[Data excerpts — start]

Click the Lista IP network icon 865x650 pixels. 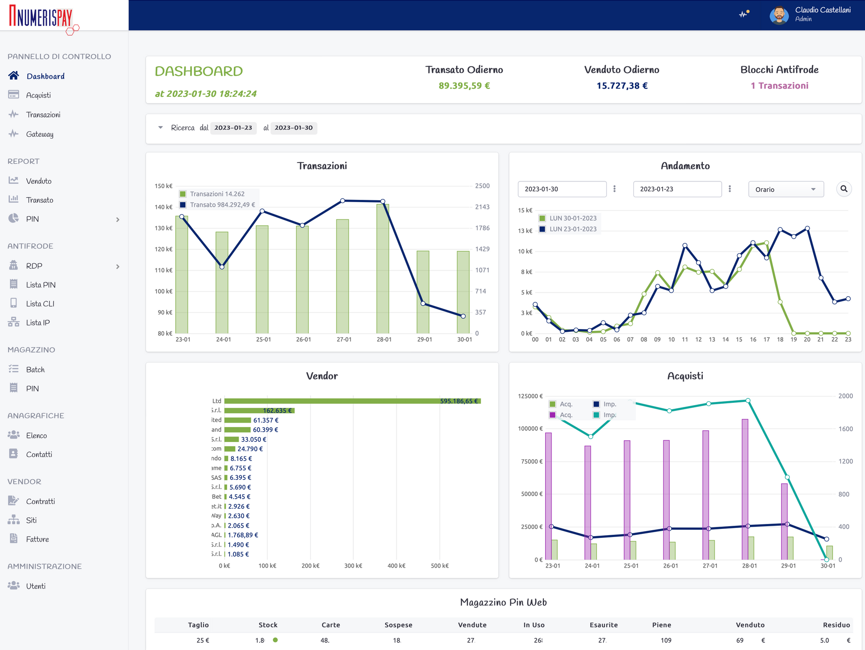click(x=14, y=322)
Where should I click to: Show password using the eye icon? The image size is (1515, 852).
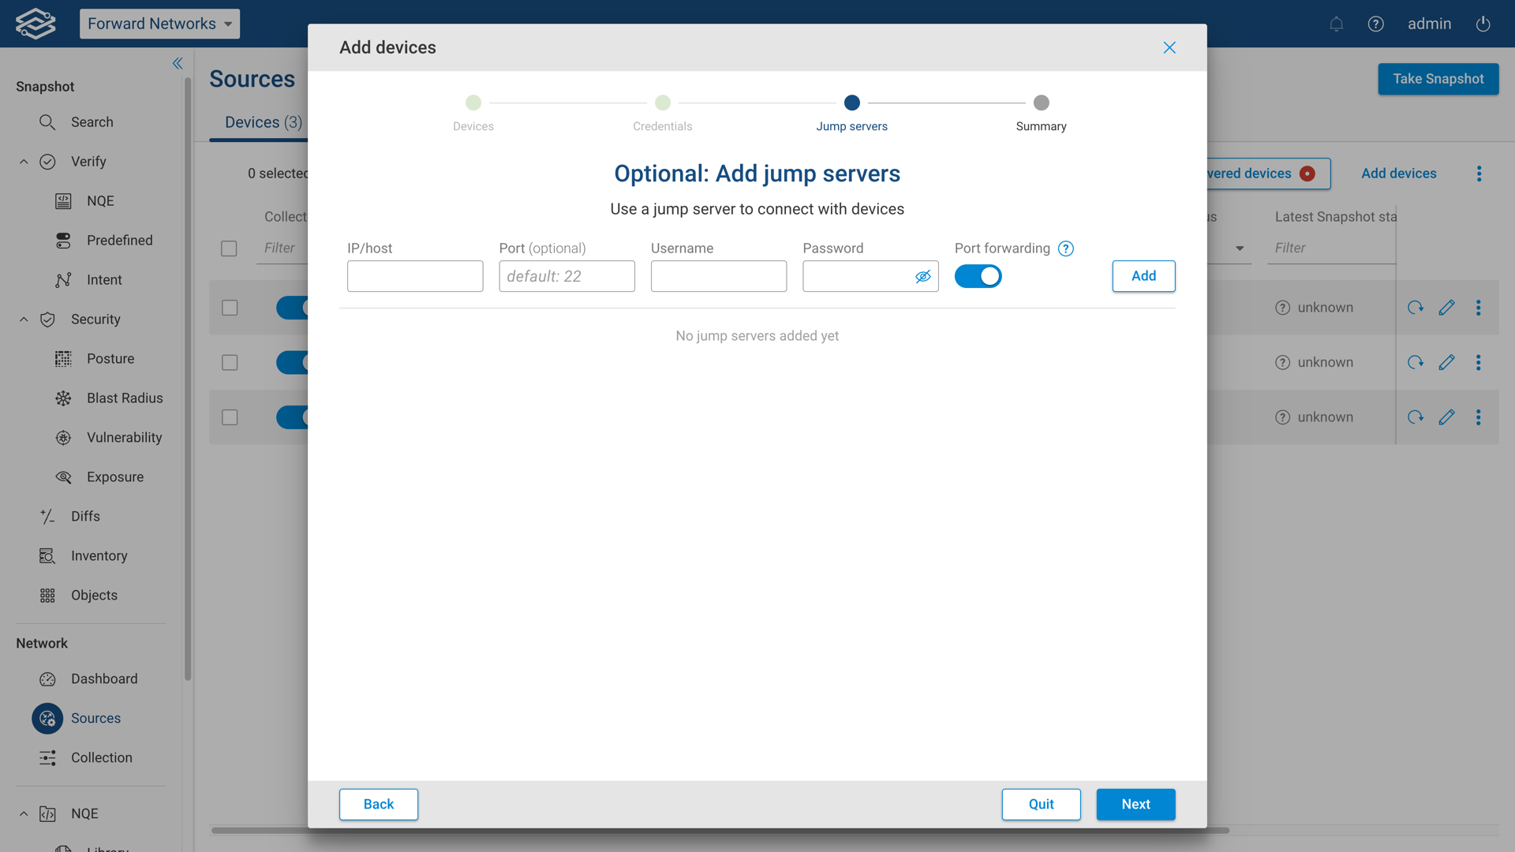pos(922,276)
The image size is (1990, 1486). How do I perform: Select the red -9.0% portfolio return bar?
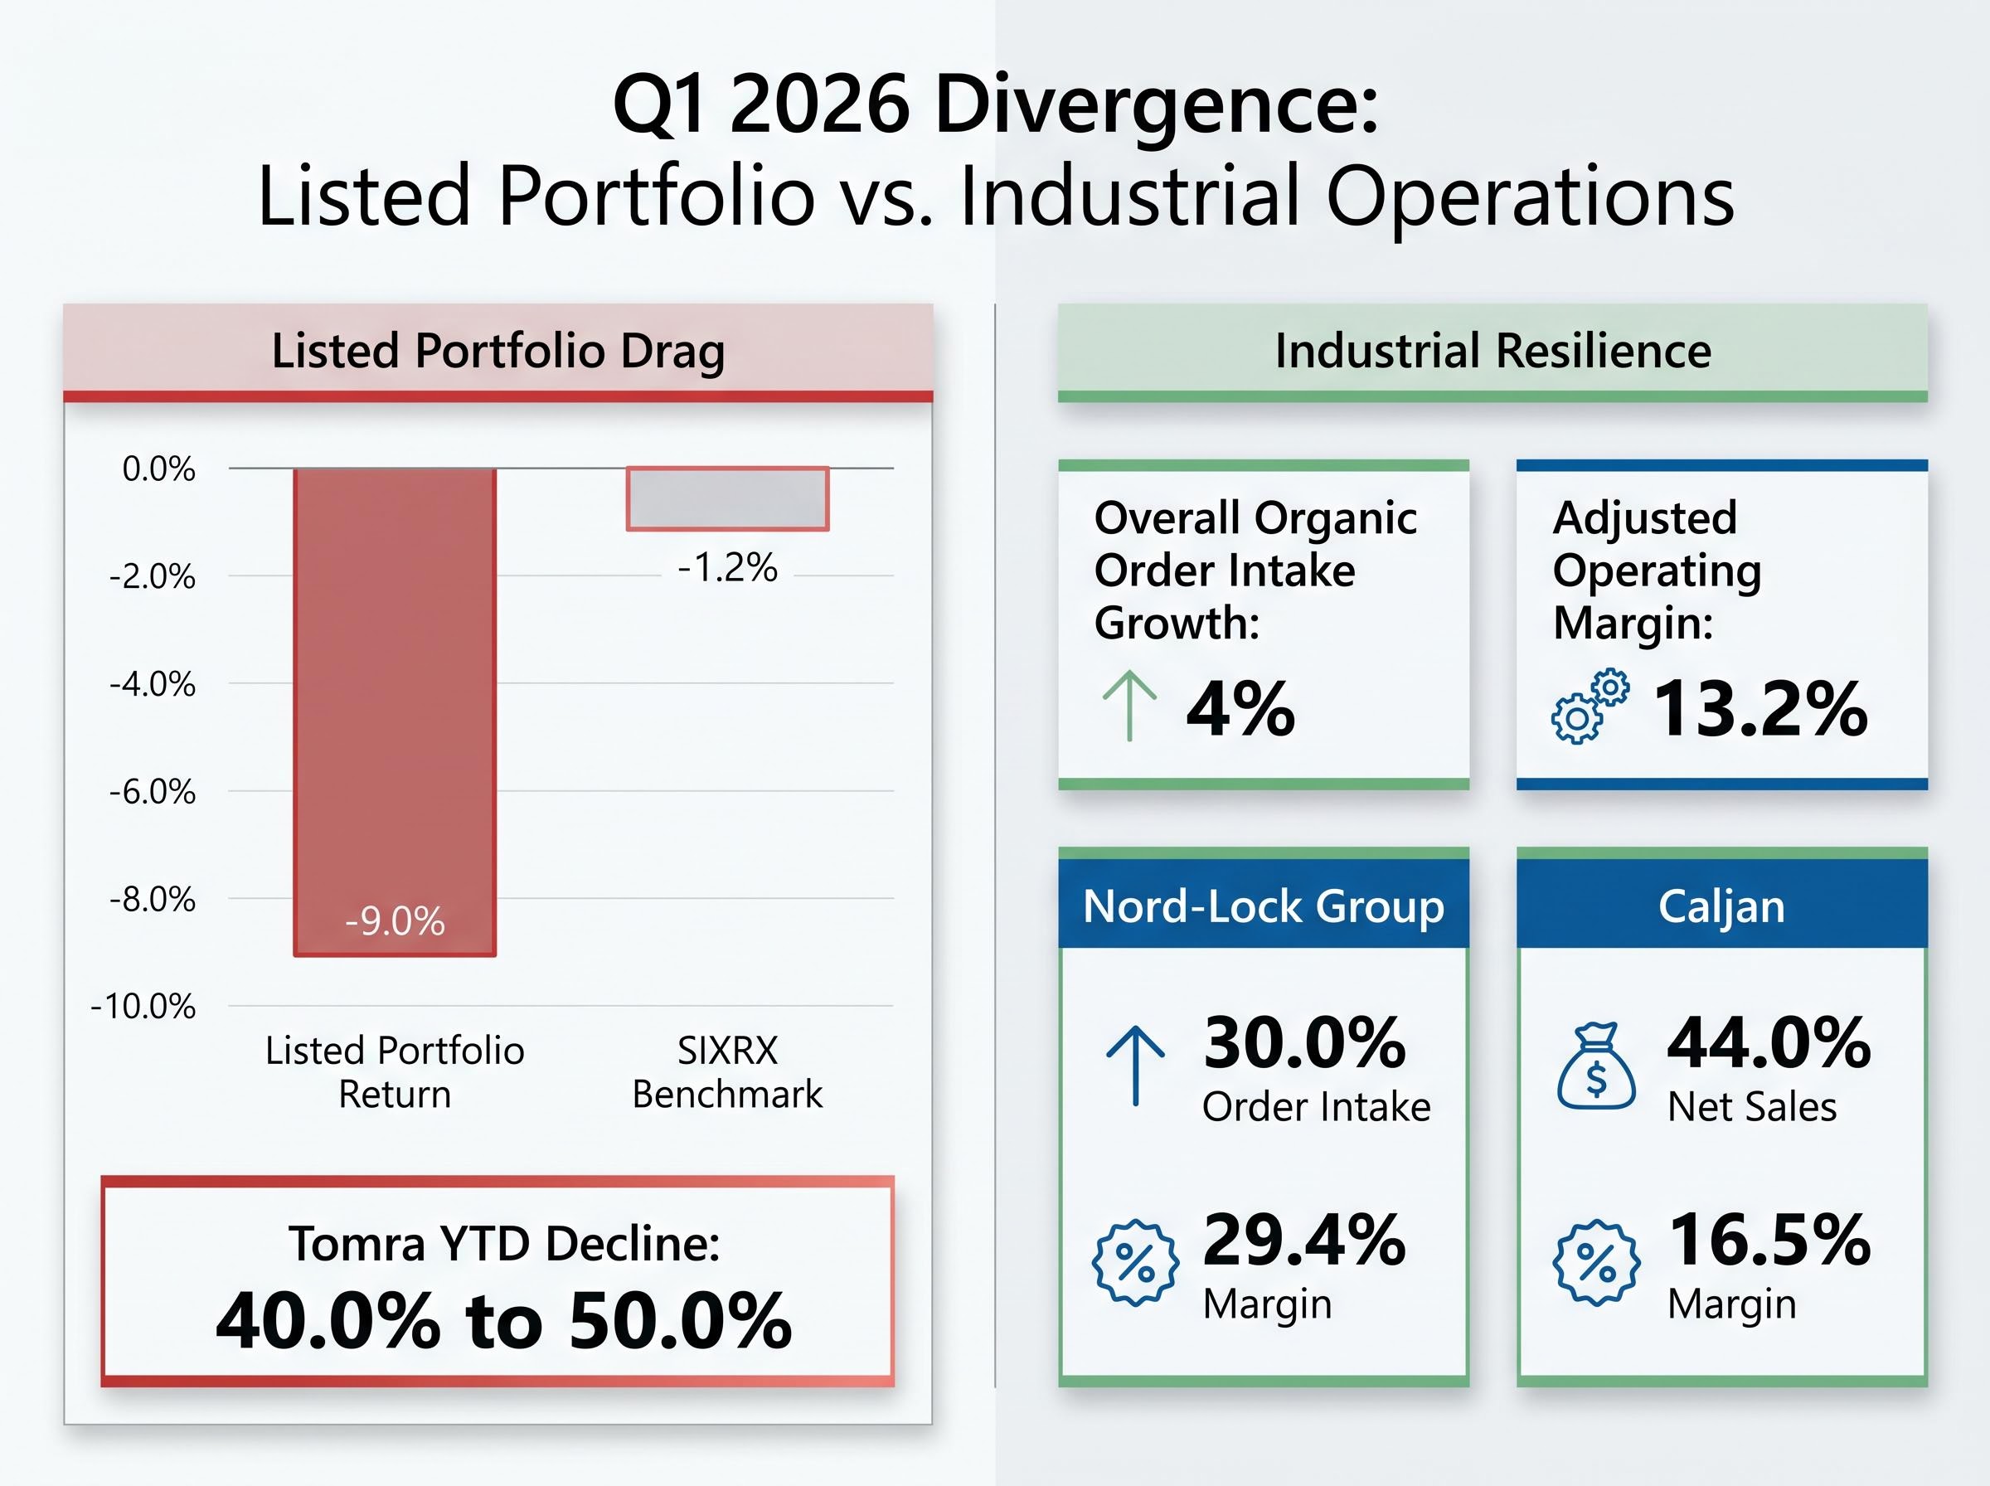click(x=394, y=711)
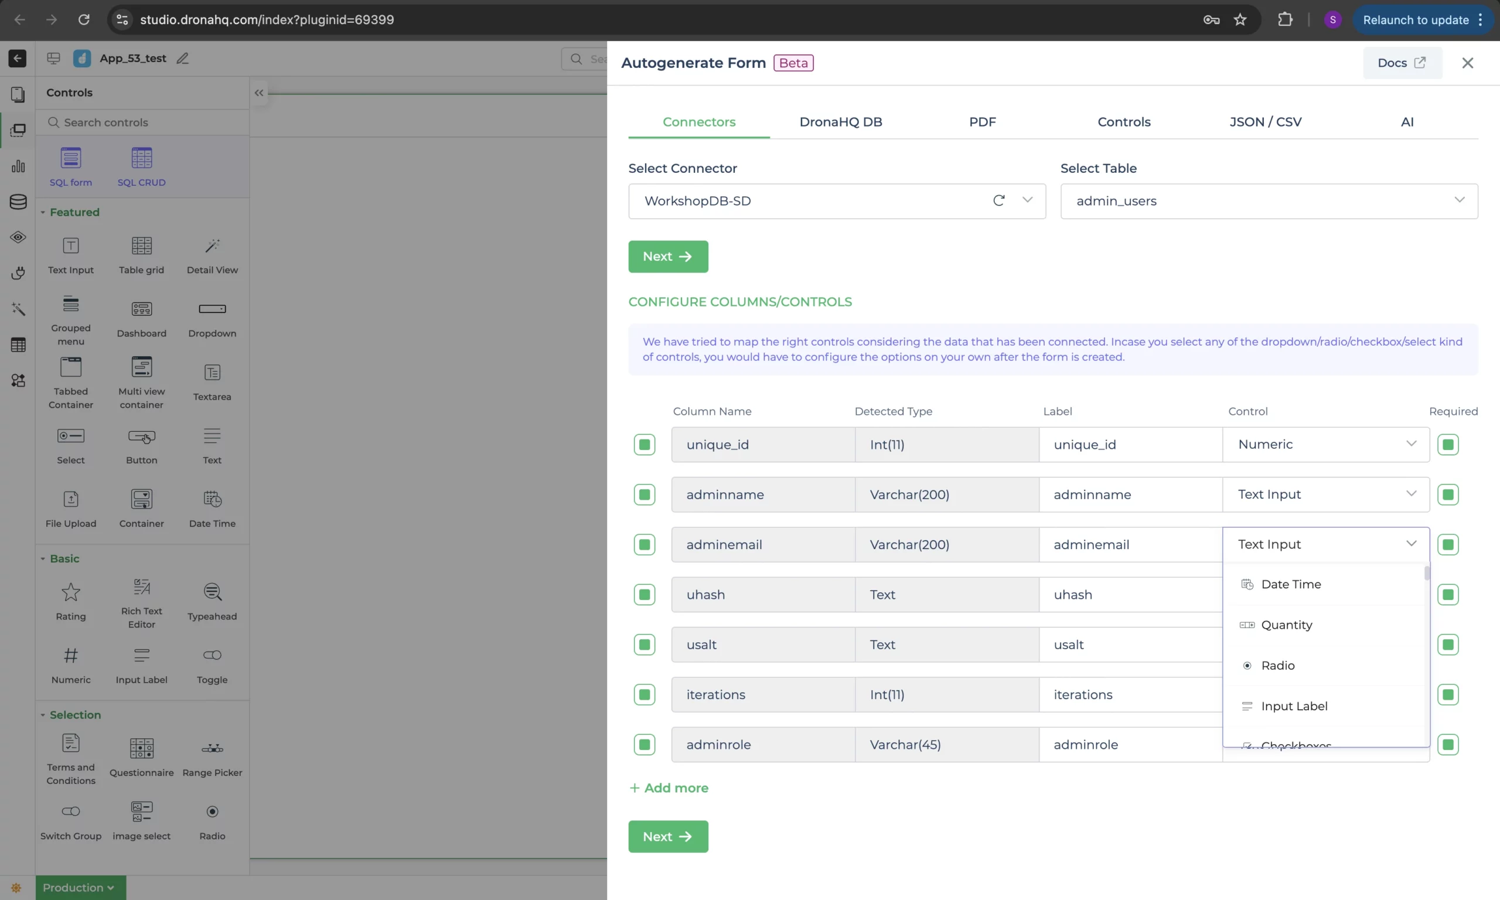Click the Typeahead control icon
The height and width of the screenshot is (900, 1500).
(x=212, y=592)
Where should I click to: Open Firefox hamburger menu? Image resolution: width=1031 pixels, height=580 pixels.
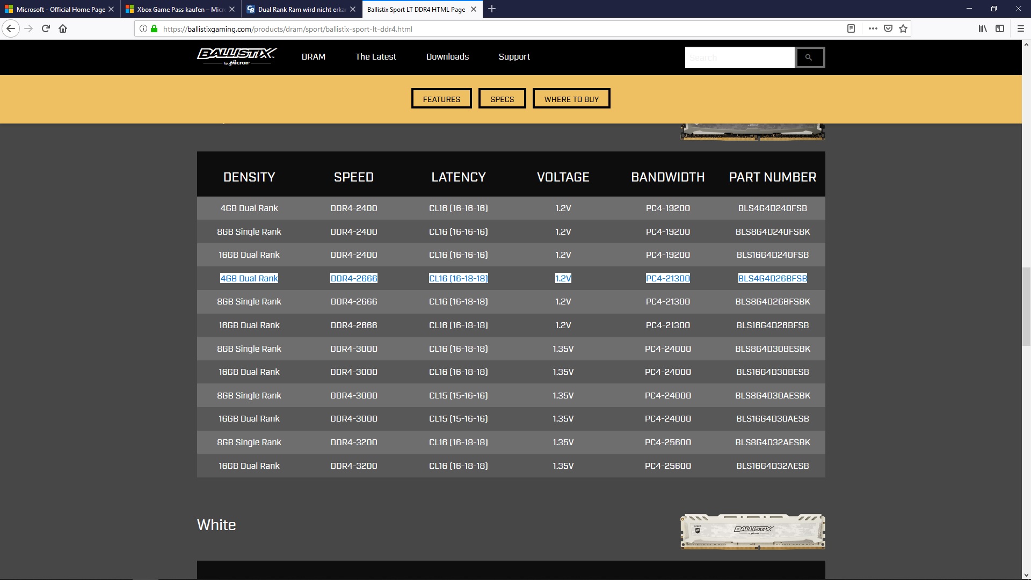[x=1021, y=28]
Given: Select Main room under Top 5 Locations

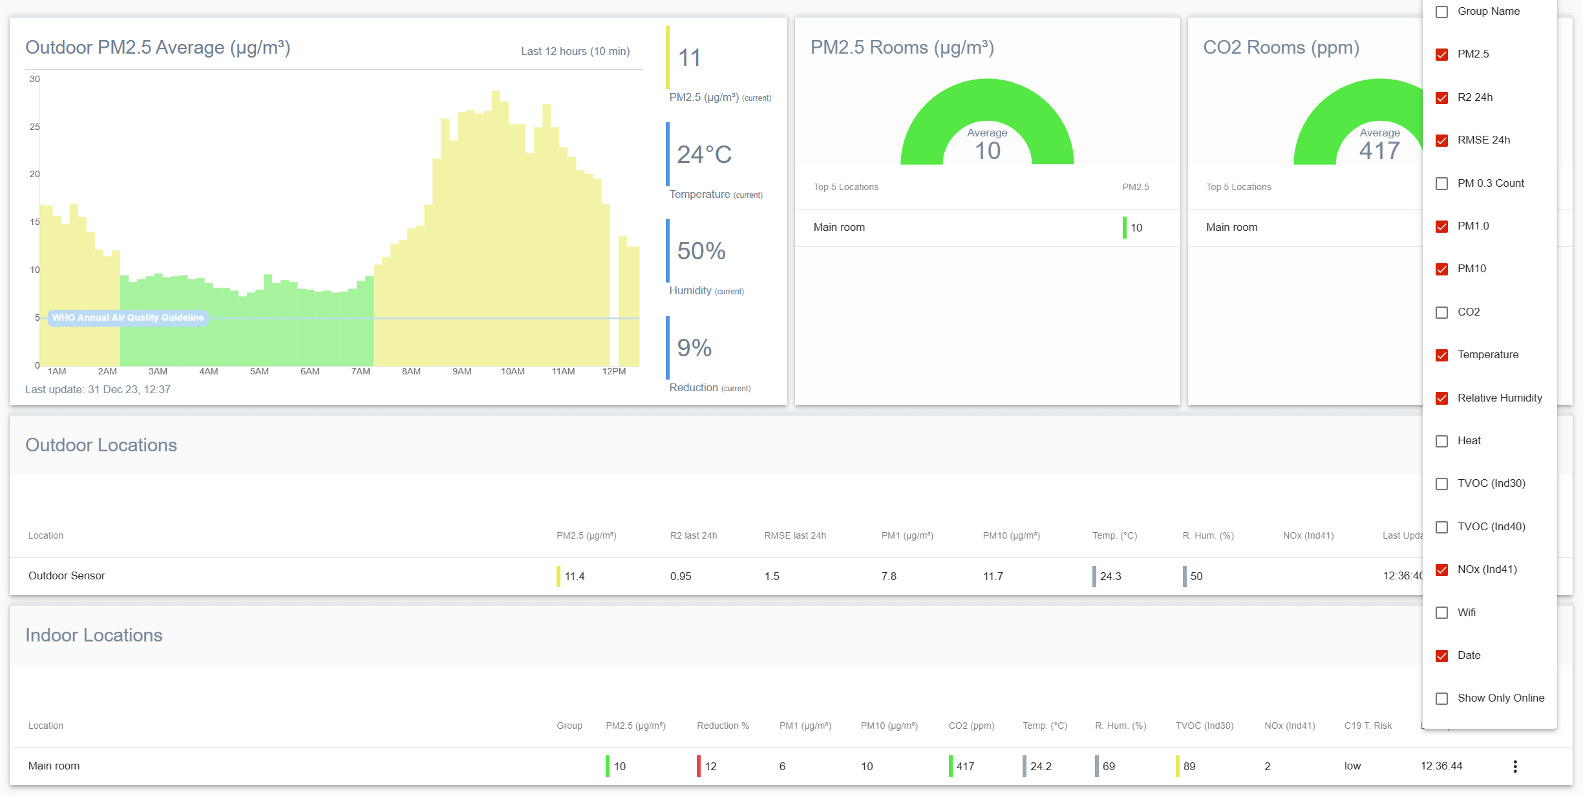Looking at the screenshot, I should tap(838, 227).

[Data excerpts — finish]

Work instruction: Copy nothing but the lines above from the one with "Where should I click to: Show" through the end of the material, word for word, and drop the pictures.

Solution to this problem:
Where should I click to: Show password using the eye icon? The image size is (1515, 852).
pos(922,276)
The image size is (1990, 1486). How do I perform: Select the red -9.0% portfolio return bar?
click(x=394, y=711)
Click the Typeahead control icon
The height and width of the screenshot is (900, 1500).
(x=212, y=592)
Where should I click to: Open Firefox hamburger menu? Image resolution: width=1031 pixels, height=580 pixels.
[x=1021, y=28]
Given: Select Main room under Top 5 Locations

Looking at the screenshot, I should tap(838, 227).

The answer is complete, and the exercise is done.